The power supplies and backup drives and the folders got put in the bottom cubicle in the chifforobe after I tossed some items we didn't need any longer. I kept the supplies on the keyboard tray "as is," and put the case with the office supplies on the bottom shelf. Finally I was ready to move it.

I've basically repurposed the loveseat as a shelf for supplies. Half of the seat is still a seat, with a pillow, perhaps if I want to chill listening to my records (alas, not my tapes, because both tape players have suddenly died after working properly in December) or CDs. It's getting to the point that the whole deck is a dead loss except for the phonograph. The other half of the seat holds those wicker Ikea baskets with supplies in them: Scotch tape, blank cards, the case with my jewelry-making supplies and pliers. Before I had to turn around to get the tape, or the glue, or a Kleenex off the shelves in back of the loveseat. Now they are grab-and-go.

Before I put the desk in the room, I cleaned out all the junk that was piled up against the record cabinet with the stereo on top of it, and the speakers, and the bookcase all against the far wall. One container was magazine clippings from "BBC Food" that James had worked on and which got shoved into the craft room when we put the Christmas tree up. I put it back next to his chair. Then I put a bunch more cross-stitch magazines into the cabinets, so they didn't take up that space. I also tossed out a bunch of fabric paint. The tubes are dried up and anyway you can't buy iron-on patterns to embellish anymore in the craft stores, not like you could a dozen years ago. That trend has passed. The new office chair I'd ordered for James from Amazon Vine had arrived, so I could get rid of the tottery old kitchen chair that James' dad gave us, and put the new drafting chair James had been sitting on in there instead. Plus I got rid of a bunch of CD cases and rearranged a storage box of scrapbook paper.
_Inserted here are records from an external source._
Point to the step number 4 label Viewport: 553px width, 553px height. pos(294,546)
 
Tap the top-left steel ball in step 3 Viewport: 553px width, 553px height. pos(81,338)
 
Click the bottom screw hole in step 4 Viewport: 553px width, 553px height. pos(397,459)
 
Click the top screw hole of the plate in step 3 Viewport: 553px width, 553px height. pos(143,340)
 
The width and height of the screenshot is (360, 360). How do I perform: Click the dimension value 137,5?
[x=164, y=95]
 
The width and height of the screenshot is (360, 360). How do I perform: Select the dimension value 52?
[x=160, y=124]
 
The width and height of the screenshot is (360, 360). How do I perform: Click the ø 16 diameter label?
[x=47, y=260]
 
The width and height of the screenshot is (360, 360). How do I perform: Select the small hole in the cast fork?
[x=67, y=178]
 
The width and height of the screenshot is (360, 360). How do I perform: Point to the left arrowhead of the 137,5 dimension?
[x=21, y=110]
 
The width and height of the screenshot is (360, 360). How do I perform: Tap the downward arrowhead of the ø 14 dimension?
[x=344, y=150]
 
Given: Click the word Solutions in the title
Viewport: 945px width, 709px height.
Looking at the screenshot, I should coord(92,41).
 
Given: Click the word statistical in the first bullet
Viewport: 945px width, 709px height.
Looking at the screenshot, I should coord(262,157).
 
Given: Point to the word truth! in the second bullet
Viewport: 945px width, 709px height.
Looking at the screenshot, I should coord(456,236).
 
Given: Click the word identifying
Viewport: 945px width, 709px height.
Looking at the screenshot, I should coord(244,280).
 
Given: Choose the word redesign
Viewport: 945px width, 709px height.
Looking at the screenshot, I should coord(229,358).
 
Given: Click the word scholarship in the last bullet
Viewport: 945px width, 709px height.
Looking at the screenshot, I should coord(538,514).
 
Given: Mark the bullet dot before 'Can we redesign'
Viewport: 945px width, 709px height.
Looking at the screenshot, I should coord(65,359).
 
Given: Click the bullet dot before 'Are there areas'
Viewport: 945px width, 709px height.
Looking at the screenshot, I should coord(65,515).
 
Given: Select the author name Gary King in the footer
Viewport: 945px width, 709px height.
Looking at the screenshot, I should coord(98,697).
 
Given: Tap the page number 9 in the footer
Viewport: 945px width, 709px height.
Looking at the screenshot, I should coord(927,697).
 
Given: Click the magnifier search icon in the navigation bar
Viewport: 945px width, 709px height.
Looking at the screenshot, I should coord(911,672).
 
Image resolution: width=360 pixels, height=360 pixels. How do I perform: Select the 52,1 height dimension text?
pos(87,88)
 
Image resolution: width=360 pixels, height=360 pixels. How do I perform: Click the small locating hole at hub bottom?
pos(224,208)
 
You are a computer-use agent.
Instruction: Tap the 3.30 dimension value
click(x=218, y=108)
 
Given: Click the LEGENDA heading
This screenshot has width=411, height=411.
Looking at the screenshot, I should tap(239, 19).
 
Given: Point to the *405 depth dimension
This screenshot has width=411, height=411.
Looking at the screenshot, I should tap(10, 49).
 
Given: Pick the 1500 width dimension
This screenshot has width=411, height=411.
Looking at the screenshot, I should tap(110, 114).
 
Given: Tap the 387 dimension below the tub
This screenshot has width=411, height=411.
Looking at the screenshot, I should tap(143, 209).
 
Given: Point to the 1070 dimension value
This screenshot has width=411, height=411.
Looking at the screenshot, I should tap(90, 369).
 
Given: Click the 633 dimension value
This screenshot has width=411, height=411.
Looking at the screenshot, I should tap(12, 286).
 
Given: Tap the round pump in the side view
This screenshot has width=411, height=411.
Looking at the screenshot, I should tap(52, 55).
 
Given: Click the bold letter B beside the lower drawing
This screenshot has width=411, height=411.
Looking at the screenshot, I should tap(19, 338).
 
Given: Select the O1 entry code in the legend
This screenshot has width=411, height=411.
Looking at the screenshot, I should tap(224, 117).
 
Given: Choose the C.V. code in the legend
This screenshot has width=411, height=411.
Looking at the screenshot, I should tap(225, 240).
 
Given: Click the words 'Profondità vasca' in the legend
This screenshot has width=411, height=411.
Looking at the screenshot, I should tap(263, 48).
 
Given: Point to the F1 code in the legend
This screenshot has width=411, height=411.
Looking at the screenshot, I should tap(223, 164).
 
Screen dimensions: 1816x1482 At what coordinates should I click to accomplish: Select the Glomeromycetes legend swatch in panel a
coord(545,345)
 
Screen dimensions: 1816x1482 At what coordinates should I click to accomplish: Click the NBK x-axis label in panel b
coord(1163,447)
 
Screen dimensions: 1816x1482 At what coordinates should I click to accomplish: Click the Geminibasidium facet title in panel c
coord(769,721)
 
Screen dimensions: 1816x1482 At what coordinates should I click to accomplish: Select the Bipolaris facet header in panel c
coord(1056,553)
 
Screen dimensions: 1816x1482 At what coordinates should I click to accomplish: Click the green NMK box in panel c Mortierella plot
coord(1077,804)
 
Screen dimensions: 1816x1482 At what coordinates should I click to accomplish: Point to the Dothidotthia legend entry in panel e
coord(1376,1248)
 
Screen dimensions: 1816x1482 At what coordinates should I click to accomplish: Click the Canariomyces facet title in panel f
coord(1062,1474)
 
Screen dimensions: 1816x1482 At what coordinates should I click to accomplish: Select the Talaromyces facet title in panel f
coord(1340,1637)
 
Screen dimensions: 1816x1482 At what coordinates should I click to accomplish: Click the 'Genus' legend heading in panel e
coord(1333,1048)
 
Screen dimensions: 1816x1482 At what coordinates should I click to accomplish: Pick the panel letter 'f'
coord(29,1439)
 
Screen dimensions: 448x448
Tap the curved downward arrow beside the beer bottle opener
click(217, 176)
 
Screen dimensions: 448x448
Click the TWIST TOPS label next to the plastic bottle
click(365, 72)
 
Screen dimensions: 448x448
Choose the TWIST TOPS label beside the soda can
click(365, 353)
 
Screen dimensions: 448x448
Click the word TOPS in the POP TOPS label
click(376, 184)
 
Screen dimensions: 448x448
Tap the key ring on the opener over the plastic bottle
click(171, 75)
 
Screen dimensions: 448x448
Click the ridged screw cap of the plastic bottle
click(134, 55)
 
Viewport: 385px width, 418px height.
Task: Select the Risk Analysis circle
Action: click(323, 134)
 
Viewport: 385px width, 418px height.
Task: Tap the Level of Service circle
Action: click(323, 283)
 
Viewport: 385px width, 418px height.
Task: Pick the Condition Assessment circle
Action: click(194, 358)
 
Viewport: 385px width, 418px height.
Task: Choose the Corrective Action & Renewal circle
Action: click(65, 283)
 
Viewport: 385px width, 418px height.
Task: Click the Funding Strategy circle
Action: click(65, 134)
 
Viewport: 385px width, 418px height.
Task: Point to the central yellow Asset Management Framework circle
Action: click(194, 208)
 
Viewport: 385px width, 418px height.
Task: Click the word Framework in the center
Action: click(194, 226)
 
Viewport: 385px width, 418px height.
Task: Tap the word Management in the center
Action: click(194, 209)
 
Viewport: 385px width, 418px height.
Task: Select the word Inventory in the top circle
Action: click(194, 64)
Once that space was clear and vacuumed, I moved the desk in; I put it perpendicular to the loveseat rather than parallel. The old table was folded up and put behind the door; I will still use it for painting as I'm not about to ruin the finish on the desk! (Either that or I will use a coupon to buy a big poster board at Michael's and cover the desk top with it.)

I tossed a big bunch of papers and a couple of old posters as well.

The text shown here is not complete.